I know you told us that Obamacare was a total disaster, and that job one when you got elected was to repeal it, and that was a popular thing to say at the time, cuz everyone’s rates were going up faster than the price of liquor on Blue Sunday, and it might have helped get you elected, and they’re kinda on your ass about all those promises, and this looks like an easy one, but wait a second before you make your mind up.
Down here at the trailer court, it turns out darn near all of us went ahead and signed up for that there Obamacare, and it turns out to be a pretty good deal, too.  Of course, most of us got the subsidy, so we don’t pay anything, cuz most of the folks around here are on Social Security, or Disability, the ones that are all busted up, or the single moms who are mostly on welfare, cuz their old man done run off or is in jail, so we get to go to the doctor these days, instead of waiting till there was nothing to it but to go to the emergency room.  Maizie’s grippe is much better now, and old man Hoss got a whole new knee out of the deal, and ain’t he the spring chicken now!
Now the thing is, Boss, these folks are exactly the ones that voted for you, you know.  One of your folks came around one day and signed everyone up to vote and request one of those absentee ballots, and, when they came time to vote, every dang one of them had your name on it with a big x next to it.
So if you turn off Obamacare, you ain’t doing nothing less than throwing all those good folks who listened to you, who believed in you, and who voted for you out in the street, and don’t for one moment think they won’t be pissed!
So you got yourself between a rock and a hard place, and I can help you get out of it.  It’s simple:
You just take the name off of it, and call it Trumpcare!  That’s all you gotta do!

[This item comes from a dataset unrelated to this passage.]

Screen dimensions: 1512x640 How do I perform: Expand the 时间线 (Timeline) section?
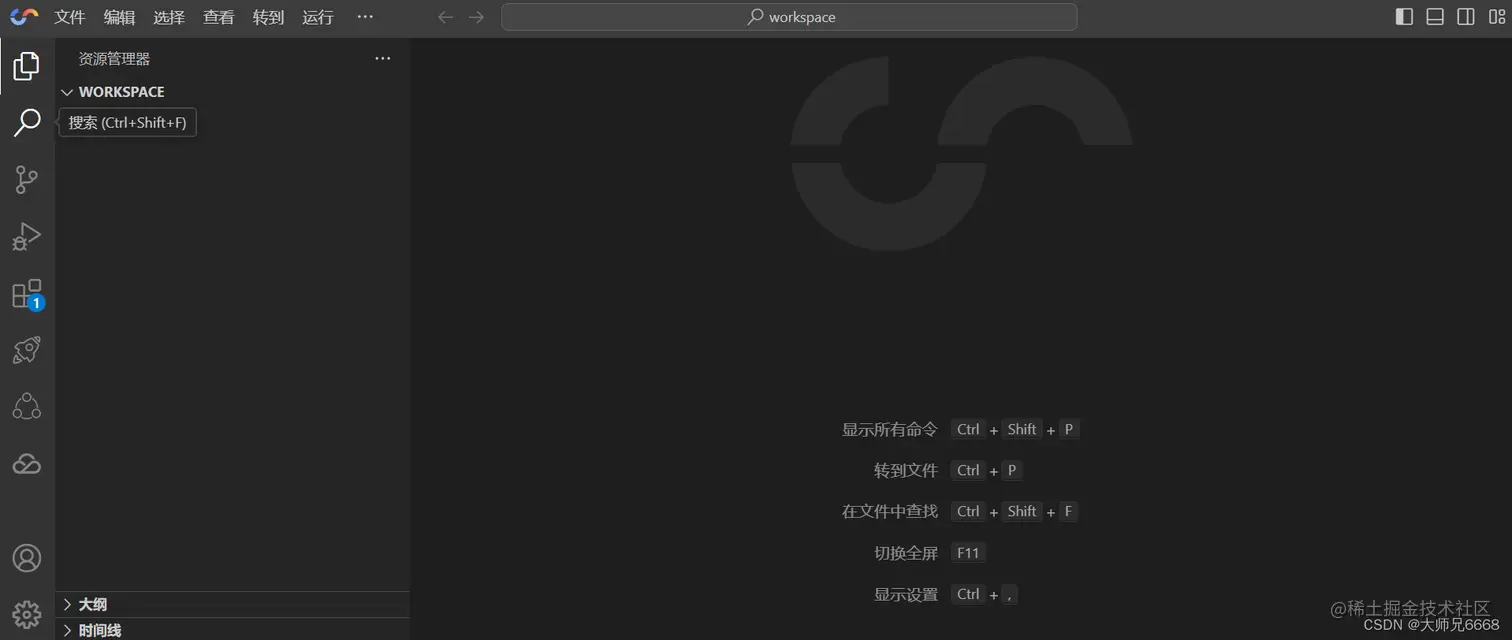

Oh, sure, it has to look a bit harder than that, you have to razzle dazzle them a bit, but that’s nothing for the man who sold Trump University, not to mention Trump steaks.  You can come up with the fancy words, I’m sure.  And that thing you said in your speech about how companies been ripping us off, that will tie right into it.  You can go after the pharmaceutical companies for overcharging, and tell Medicare to start negotiating drug prices like they shoulda been doing, and roll the whole thing in a new ball, without removing anything!  Call it the American Health Care Freedom Act, or some such, and it will sail right through, I’m sure.
Anybody bitches, threaten to switch to Single Payer and they’ll shut right up.  By the way, that single payer system actually looks pretty good if you look at it close, you might want to keep that in the back of your head for now.  Good luck.
You know, I’m a good American citizen, and I’m always ready to help you out.  I got a couple of other ideas if you get in a jam.  Don’t hesitate to call.  I’ll do it for free.